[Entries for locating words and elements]
--------------------------------
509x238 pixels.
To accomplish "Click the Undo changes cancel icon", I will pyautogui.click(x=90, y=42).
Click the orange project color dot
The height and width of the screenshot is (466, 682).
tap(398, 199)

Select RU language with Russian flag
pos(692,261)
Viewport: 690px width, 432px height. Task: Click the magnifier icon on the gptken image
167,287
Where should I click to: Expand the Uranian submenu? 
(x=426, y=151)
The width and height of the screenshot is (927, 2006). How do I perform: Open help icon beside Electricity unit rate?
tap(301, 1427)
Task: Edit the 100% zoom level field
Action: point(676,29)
--------------------------------
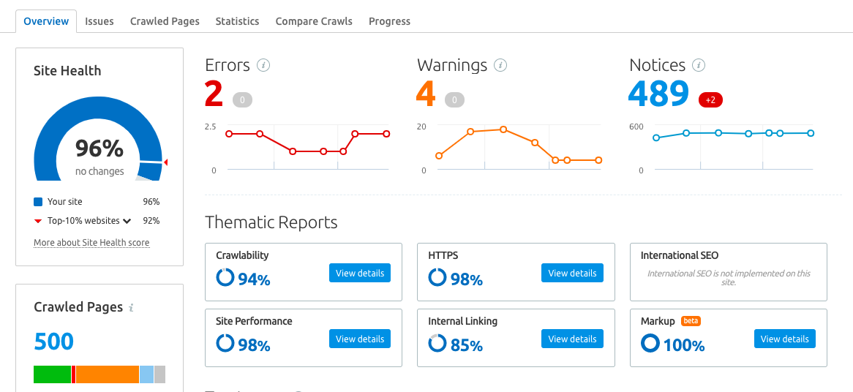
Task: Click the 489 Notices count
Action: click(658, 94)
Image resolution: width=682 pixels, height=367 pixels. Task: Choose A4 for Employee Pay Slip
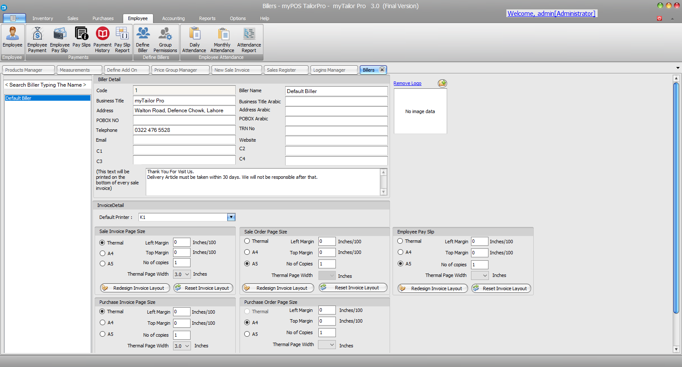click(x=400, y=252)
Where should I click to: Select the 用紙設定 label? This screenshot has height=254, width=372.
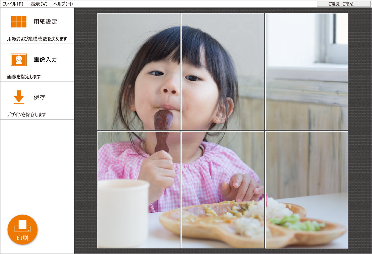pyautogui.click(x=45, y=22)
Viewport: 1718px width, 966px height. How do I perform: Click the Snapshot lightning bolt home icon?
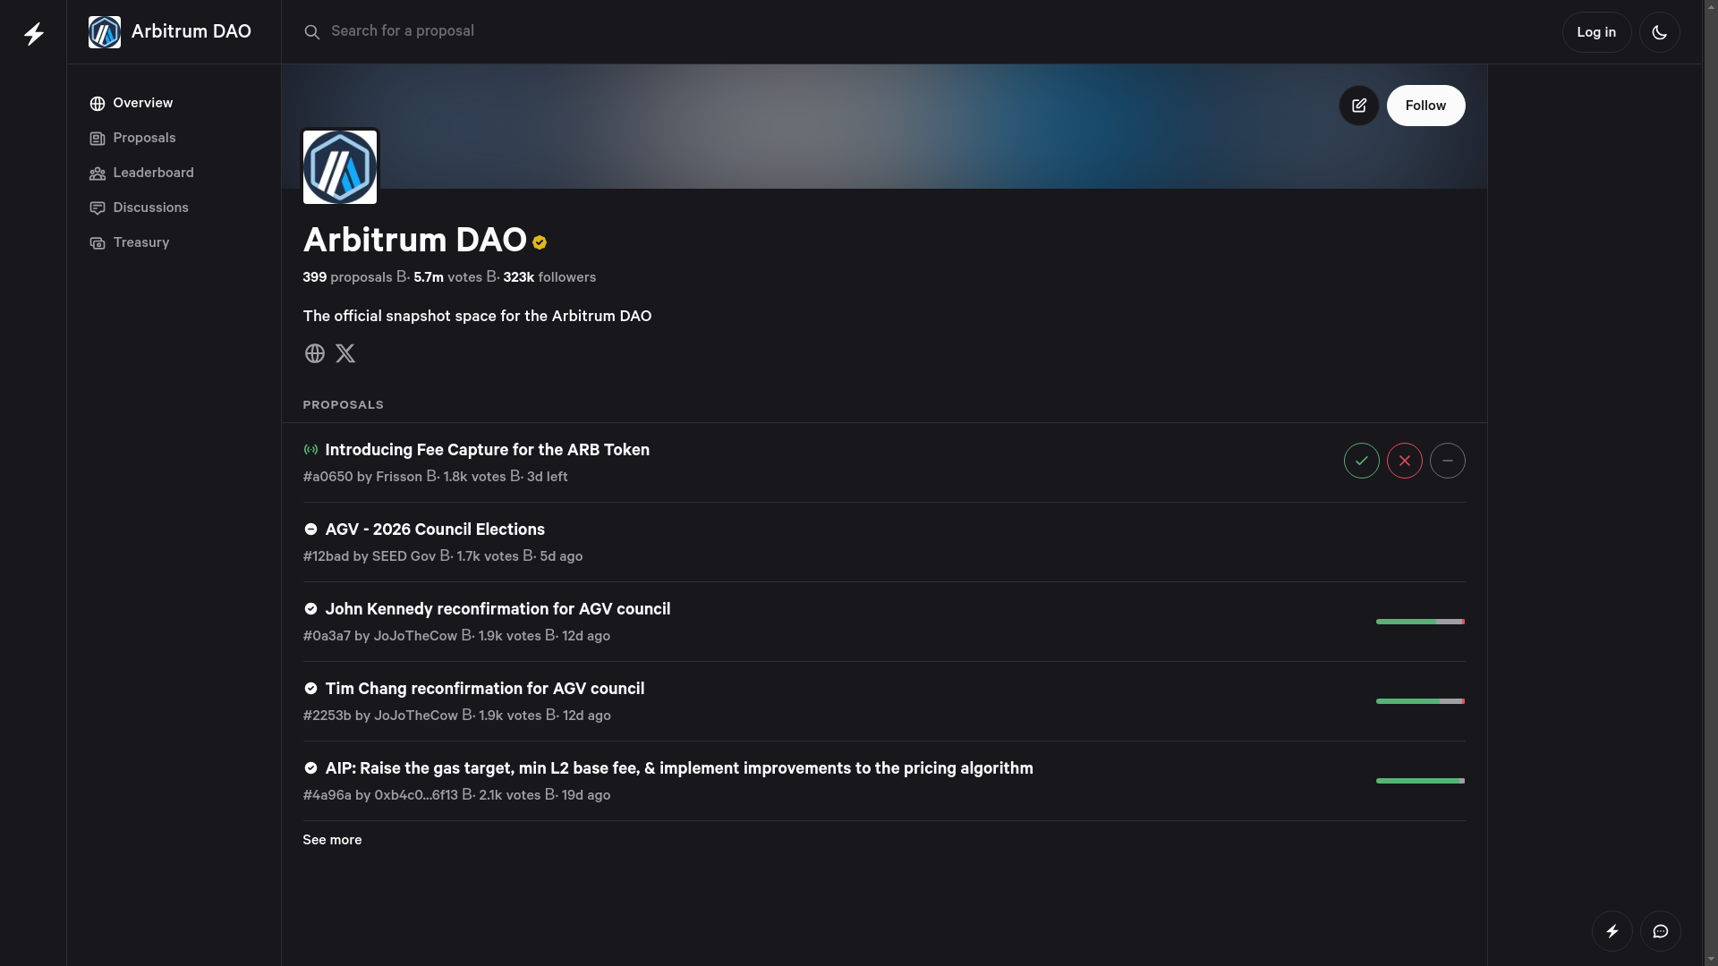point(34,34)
--------------------------------
Written problem - Please count the lines of the data above that contain the string "perform", treating uppercase and lowercase as different. Give only the number.

Reply to the task - 2